Güvenilen kaynakla bilgi alışverişi...İnternetin olmadığı dönemlerde kısıtlı iletişim teknojileri ile gerçekleştirilen eylem, özellikle web 2.0 teknolojilerinin hayatımıza girmesi ile hızlandı, kapsamı genişledi ve kulaktan kulağa yayılımı hızlandı.
Günümüz koşullarında, bir çok aktif internet kullanıcısı, aynı anda hem hedef kitle hem de rol modeli işlevini görürken, içerik sağlayıcıları ve halkla ilişkiler fonksiyonları arasında "etik" bir bağ kurulmaya çalışılıyor.
Halkla ilişkilerde etik yeni bir konu değil elbet, hatta meslek kadar eski...Nitekim mesleğin saygınlığının artmasının etik kodlara uyumla paralel ilerlediğini söyleyebiliriz.
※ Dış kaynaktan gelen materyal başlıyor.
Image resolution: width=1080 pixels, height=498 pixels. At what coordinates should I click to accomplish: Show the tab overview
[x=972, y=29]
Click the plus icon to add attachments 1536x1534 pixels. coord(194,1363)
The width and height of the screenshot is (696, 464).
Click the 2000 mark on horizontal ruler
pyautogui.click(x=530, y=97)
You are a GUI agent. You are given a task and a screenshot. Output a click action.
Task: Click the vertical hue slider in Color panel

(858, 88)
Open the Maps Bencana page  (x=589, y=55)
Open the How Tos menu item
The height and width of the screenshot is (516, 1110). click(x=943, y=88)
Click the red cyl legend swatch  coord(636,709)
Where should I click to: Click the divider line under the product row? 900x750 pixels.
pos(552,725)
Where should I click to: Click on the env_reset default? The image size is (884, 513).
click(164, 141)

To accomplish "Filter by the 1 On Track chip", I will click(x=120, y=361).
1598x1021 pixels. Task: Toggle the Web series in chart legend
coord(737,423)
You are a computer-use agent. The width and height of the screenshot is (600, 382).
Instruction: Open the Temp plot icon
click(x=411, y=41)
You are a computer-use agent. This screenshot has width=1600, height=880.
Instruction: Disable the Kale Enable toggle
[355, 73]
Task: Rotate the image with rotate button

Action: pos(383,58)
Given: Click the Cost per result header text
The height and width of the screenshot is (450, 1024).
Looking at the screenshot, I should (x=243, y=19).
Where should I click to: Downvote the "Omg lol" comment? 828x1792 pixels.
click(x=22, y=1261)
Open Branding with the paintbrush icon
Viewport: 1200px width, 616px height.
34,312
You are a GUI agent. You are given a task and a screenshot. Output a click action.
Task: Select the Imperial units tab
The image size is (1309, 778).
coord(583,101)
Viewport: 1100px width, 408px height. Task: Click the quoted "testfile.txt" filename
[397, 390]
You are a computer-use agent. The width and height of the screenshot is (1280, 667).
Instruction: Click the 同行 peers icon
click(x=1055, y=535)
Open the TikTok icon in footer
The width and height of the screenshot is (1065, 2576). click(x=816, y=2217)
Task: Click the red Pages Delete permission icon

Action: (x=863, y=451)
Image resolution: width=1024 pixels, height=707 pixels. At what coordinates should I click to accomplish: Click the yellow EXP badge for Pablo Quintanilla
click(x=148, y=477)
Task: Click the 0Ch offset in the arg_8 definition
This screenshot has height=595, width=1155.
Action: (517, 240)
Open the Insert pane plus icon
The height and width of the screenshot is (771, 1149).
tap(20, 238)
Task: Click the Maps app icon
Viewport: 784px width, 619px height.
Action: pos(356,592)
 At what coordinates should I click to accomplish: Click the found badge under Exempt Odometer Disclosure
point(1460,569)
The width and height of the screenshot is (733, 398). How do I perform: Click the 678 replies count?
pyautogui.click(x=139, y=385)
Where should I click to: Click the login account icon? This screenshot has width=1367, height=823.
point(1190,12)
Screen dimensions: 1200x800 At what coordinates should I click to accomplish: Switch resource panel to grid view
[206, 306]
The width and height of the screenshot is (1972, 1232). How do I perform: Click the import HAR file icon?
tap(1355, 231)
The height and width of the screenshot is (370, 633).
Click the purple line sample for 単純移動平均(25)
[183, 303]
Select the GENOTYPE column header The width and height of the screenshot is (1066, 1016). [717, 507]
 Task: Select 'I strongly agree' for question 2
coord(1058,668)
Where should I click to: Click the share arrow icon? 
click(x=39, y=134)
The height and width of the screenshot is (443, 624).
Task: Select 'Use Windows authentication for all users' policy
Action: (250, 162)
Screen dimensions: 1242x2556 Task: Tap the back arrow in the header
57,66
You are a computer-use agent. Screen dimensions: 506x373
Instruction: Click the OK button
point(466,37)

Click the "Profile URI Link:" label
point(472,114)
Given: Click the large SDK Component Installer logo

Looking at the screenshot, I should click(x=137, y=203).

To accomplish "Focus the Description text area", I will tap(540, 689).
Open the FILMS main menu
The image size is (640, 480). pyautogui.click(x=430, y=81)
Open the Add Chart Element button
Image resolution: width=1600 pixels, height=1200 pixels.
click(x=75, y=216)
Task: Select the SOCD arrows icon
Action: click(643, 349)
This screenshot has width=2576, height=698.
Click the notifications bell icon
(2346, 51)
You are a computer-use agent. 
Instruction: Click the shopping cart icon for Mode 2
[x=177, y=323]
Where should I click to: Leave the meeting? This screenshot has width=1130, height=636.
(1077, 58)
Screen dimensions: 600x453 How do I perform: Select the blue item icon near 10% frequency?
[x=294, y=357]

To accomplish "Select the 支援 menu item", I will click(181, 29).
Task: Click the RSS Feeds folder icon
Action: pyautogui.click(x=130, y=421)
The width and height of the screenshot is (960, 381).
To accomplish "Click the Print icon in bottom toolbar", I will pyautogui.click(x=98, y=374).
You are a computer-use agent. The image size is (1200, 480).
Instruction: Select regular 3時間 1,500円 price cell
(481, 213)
Ne de olsa ilgili her kitap tanımında geçtiği gibi "hedef kitlelerle iki taraflı kazanım yaratma" ancak ve ancak şeffaf ve dürüst bir iletişim modelinden geçiyor.

Halkla ilişkiler tarihi bu çerçeveden uzak olumsuz vakalar barındırsa da bugün bir meslek sahibi olarak anılmak isteyen her icraatçi bu etik kodlara uyacağını taahhüt eder, bu prensipleri kabul eden şirketlerde çalışmak ister.

Sosyal medyanın geleneksel medya kanallarına nispeten özgür yapısı ile hayatımıza girmesi ile birlikte halkla ilişkiler fonksiyonu da daha esnek ve yaratıcı olma şansı yakaladı, hedef kitlelerle direk iletişim kurma ortamı doğdu. Bu ortamda marka/kurumun pozitif içerik yaratma arayışı tüketicilerin gerçek düşüncelerini paylaşması ile şekillendi, oyunun kuralları belirlendi, yanıltıcı/ sahte içerik elendi.

Sosyal medyanın bu kadar yükselmesinin başlıca sebeplerinden biri de bu değil miydi? İletişimi gerçekten kişiler ve gruplar arası boyuta taşıyan, daha güvenilir olarak anılan bir ortam? Bu noktada online ya da offline yürütülen iletişim çalışmaları için bağımsız bir etik kod yaratmak anlamsız olurdu.

Sosyal medyada PR etiği ders konularına bile girmeye başlarken, mesleki dernekler de bir prensip oturtmaya çalışıyor... CIPR da (Chartered Institute of Public Relations) bu prensip çerçevesinde yayınladığı sosyal medya için etik kodlarında uygulayıcılara yol gösteriyor.

Bu manuelin bir bölümünde sosyal medyanın dinamiğini tanımlarken diyor ki:

"İtibar süreklidir"

Yani bir marka/kurum geleneksel mecralarda hedef kitle ile buluşurken hangi algıyı uyandırıyorsa sosyal medya da onun bir uzantısı olacaktır. Bu sebeple markaların dolayısıyla onlara bir iletişim stratejisi çizen PR uzmanlarının da sosyal medya ortamında sahte kimlikler ve sahte içerikler ile uzun vadede gerçek bir iletişim başarısı yakalayamayacakları görülüyor.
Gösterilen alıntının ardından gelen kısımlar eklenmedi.